* **Entries taken from a collection**
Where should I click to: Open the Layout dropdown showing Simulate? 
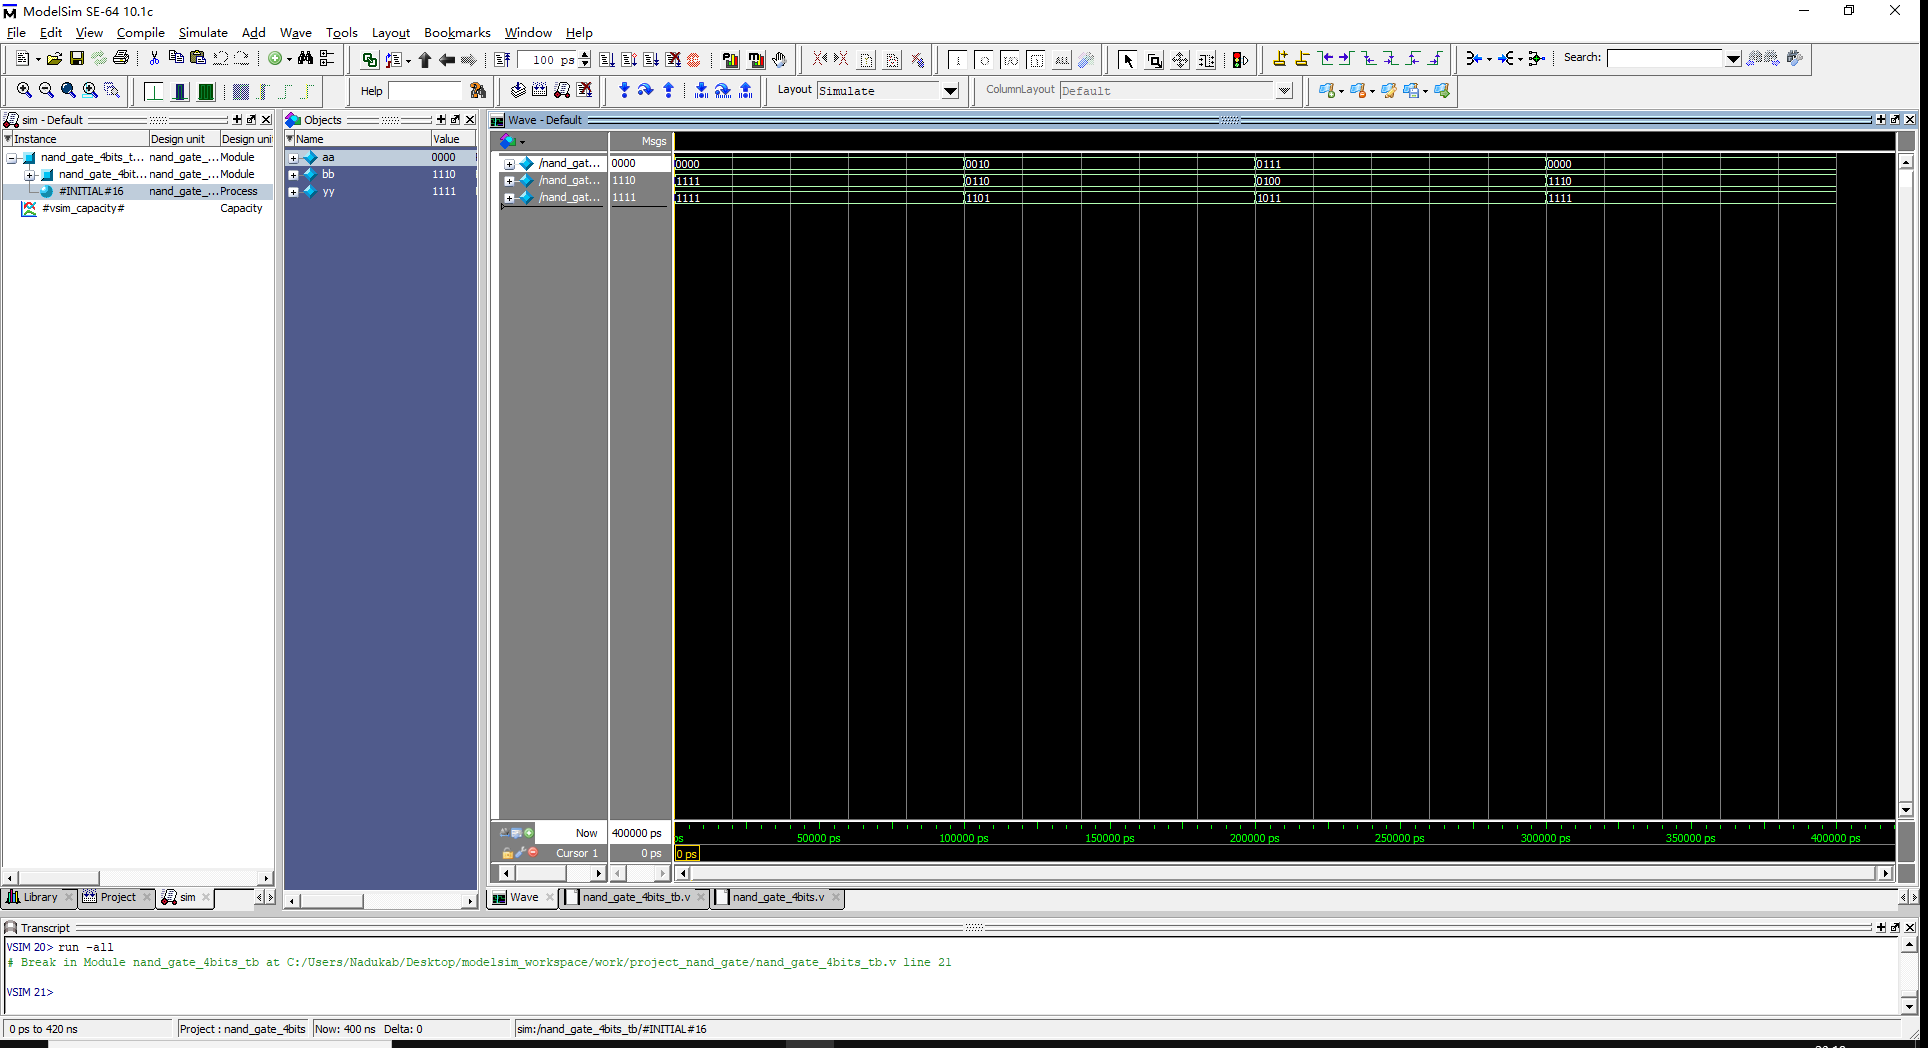click(x=949, y=91)
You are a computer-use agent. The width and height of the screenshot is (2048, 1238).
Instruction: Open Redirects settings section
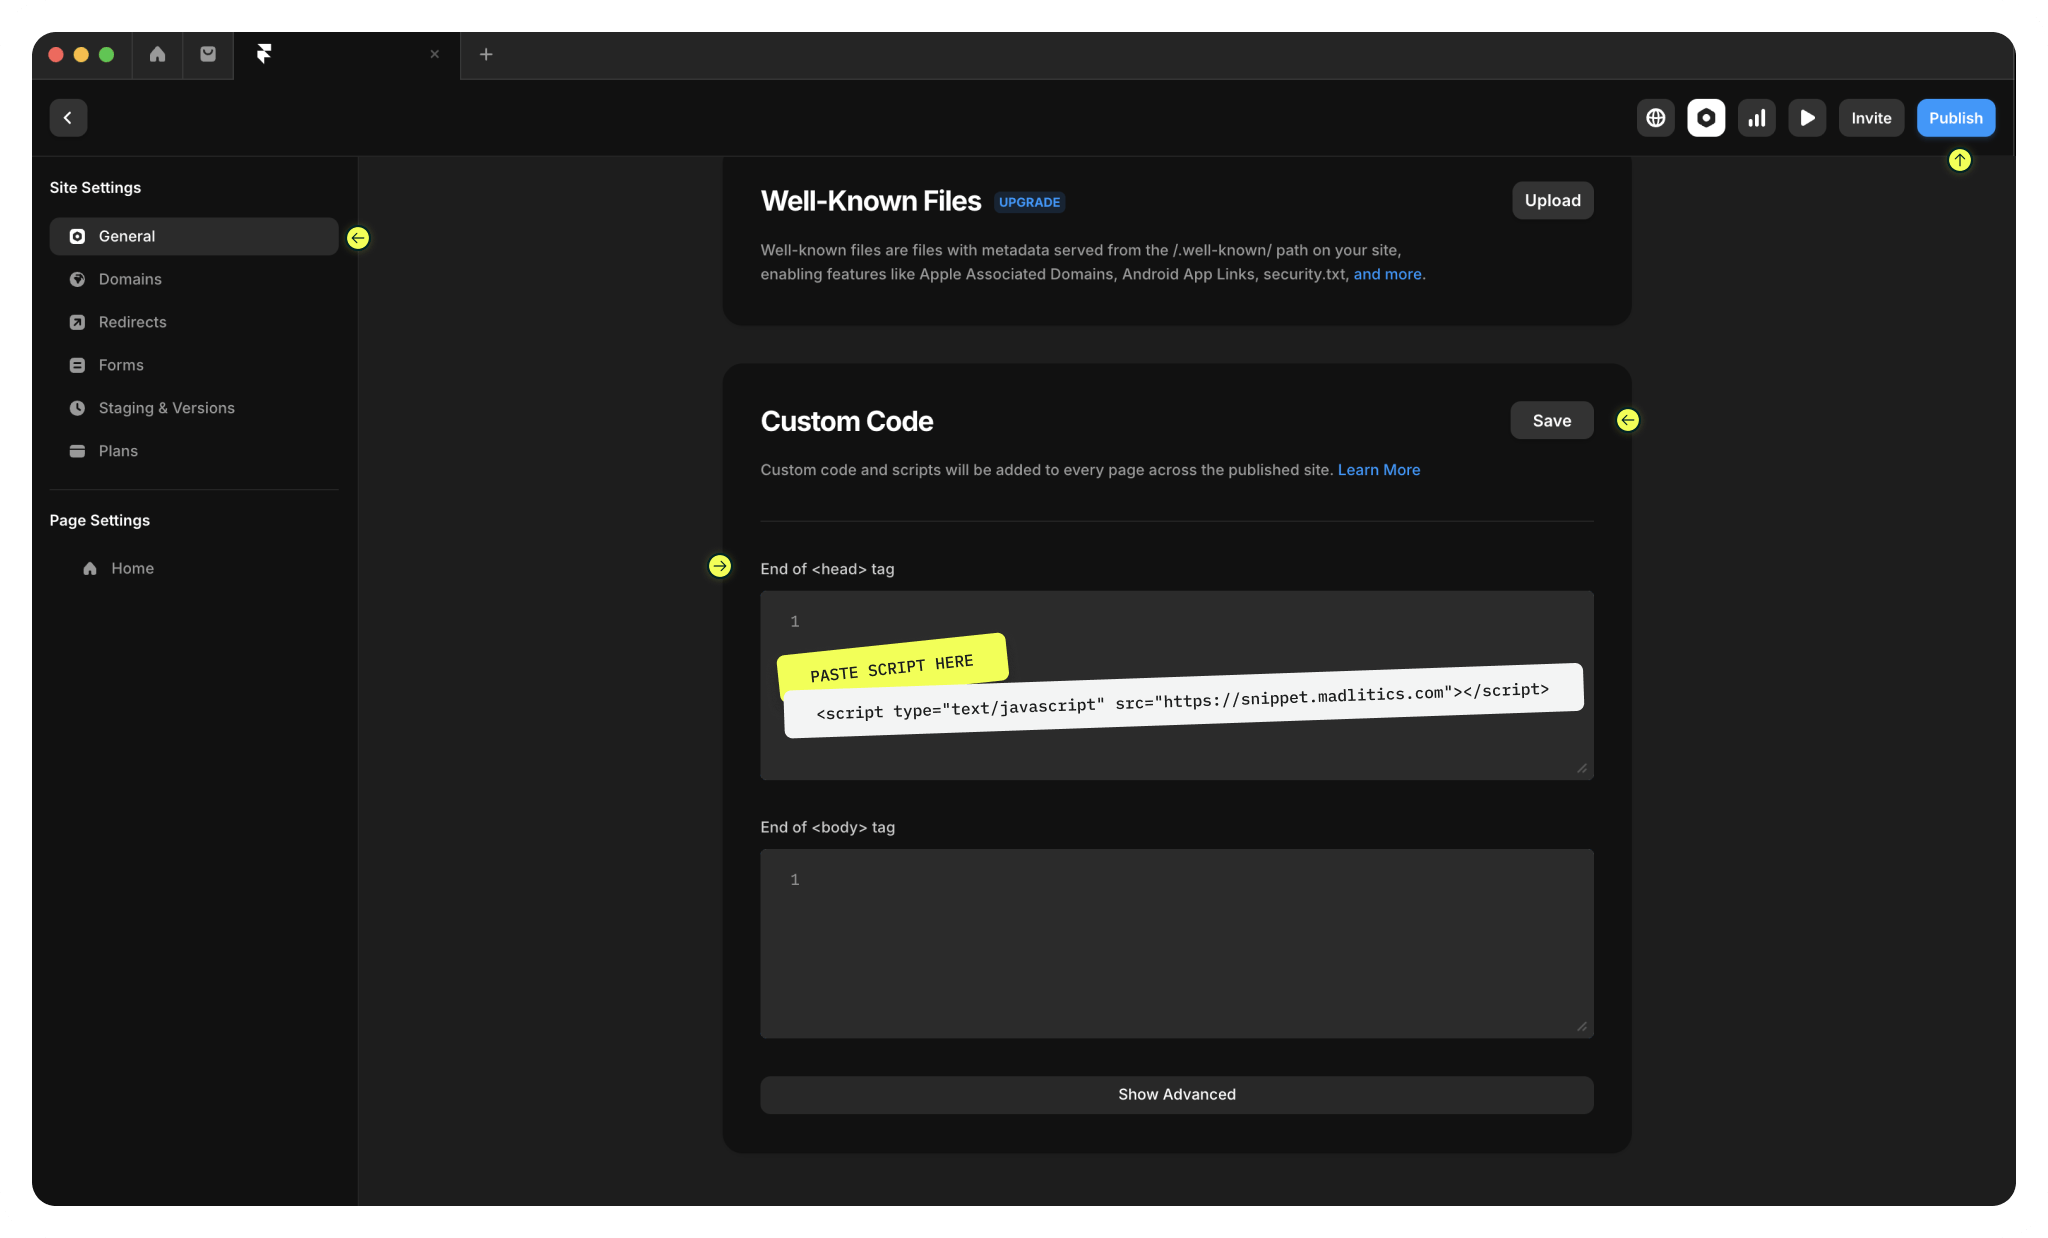132,322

* **Exercise goal**
Please transcribe the entries exactly, omitting the images.

* **Response area**
Where should I click to: Open the Layout dropdown showing Simulate? 
click(x=949, y=91)
You are a computer-use agent. The width and height of the screenshot is (2048, 1238).
Instruction: Open Redirects settings section
132,322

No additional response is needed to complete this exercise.